Es war die Zeit nach dem Kapitalismus.

Der Glaube an Zukunft, Fortschritt, Wohlstand, Urlaubsreisen, die runde Welt, das friedliche Ende, die glückliche Familie, hatte die Menschen zusammengehalten, lange Zeit.

Doch nun – glaubte keiner mehr irgendwas.

Die unfassbare Menge an realen und gefälschten Informationen, an Schwachsinn, Brutalität, und die Geschwindigkeit, mit der die alten Gesellschaftsordnungen verschwanden und durch irgendwas ausgetauscht wurden, versetzten die Bevölkerungen und ihre Organe in permanente Erregung.

Der Darm.

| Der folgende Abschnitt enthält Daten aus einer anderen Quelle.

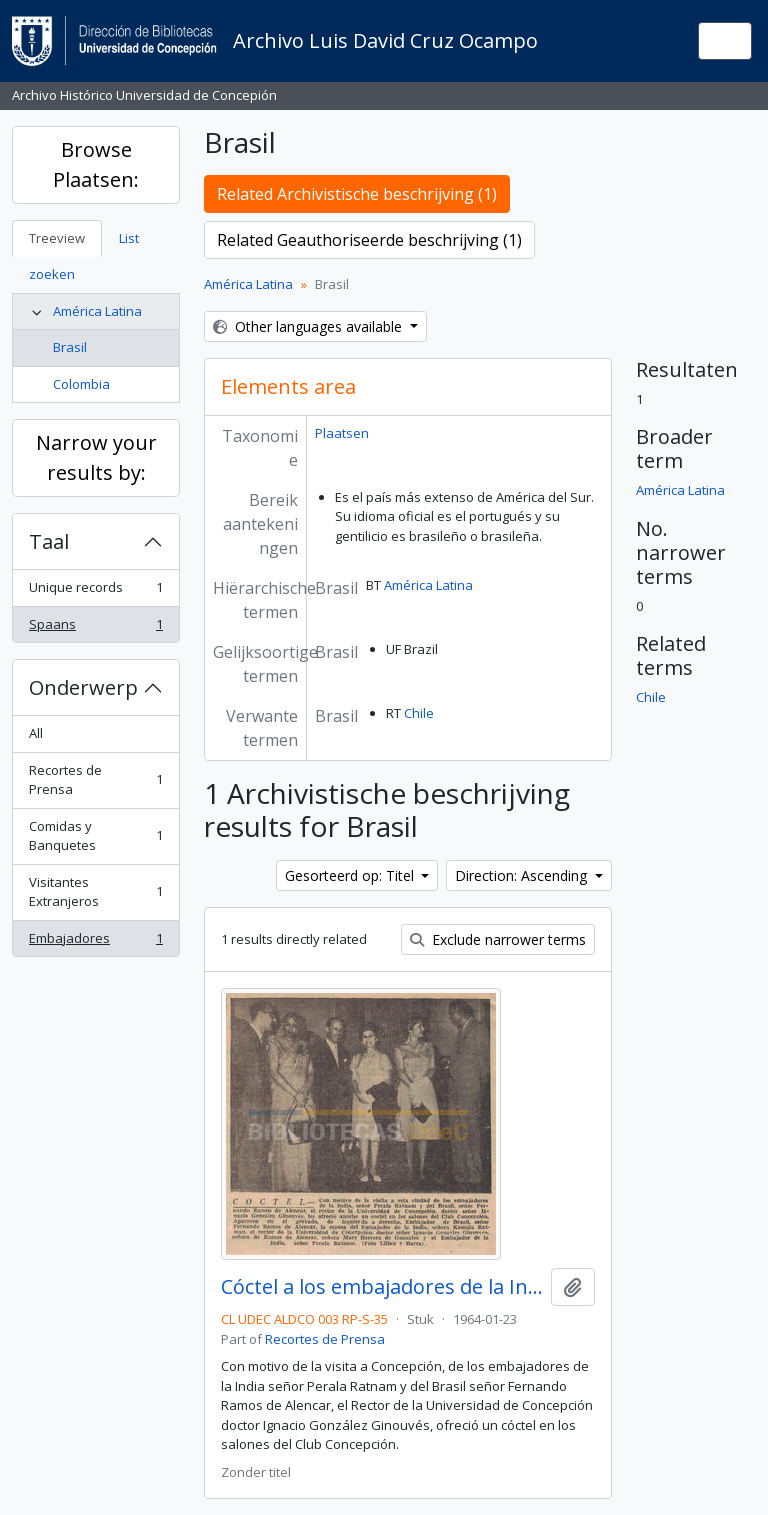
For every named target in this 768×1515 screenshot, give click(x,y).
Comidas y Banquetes (95, 836)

Ein großes Thema.

Gereizt waren sie, die meisten Menschen, durch den Brand in der Amygdala. Das Leben war zu einem Schlachtfeld der Mikroaggressionen geworden, ein Krieg, ausgetragen mit sturmeinsatzfähigen Automobilen, Bikes, Helmen, Masken, Muskeln.

Sie handelten kollektiv gegen alles, was ihnen ein Wohlbefinden bereiten könnte – gegen Ruhe, Entspannung und Müßiggang.

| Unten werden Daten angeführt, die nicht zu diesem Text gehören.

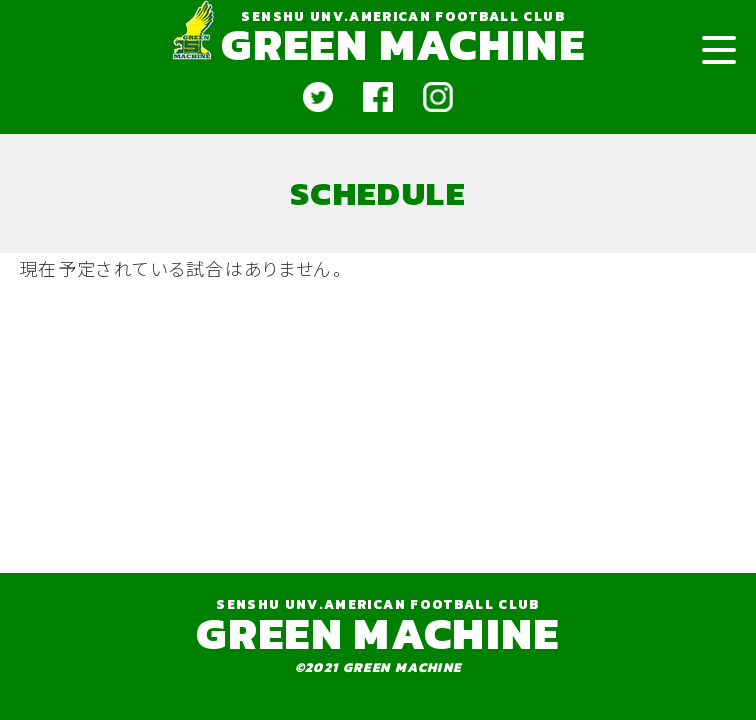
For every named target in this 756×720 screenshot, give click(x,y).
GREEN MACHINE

Sie hatten die Parolen ihrer Geiselnehmer verinnerlicht:

»Der Wettbewerb, ich will den Wettbewerb«, röchelten sie auf den letzten Metern zum Ziel.

Fast jeder unter einer Milliarde Vermögen ahnte, dass es nicht gut enden würde. Mit den Menschen der Welt, dem ganzen Zeug, aber –

einen Ausweg wusste keiner.

Apropos. In jeder Sekunde multiplizierte sich die Zahl der Bereiche, die digitalisiert wurden.

Alle Bereiche des Lebens würden schon bald darauf warten, mit ein paar gut ausgeführten Remote Code Executions übernommen zu werden.

So weit zur Theorie.

Jetzt geht es richtig los. Also fast.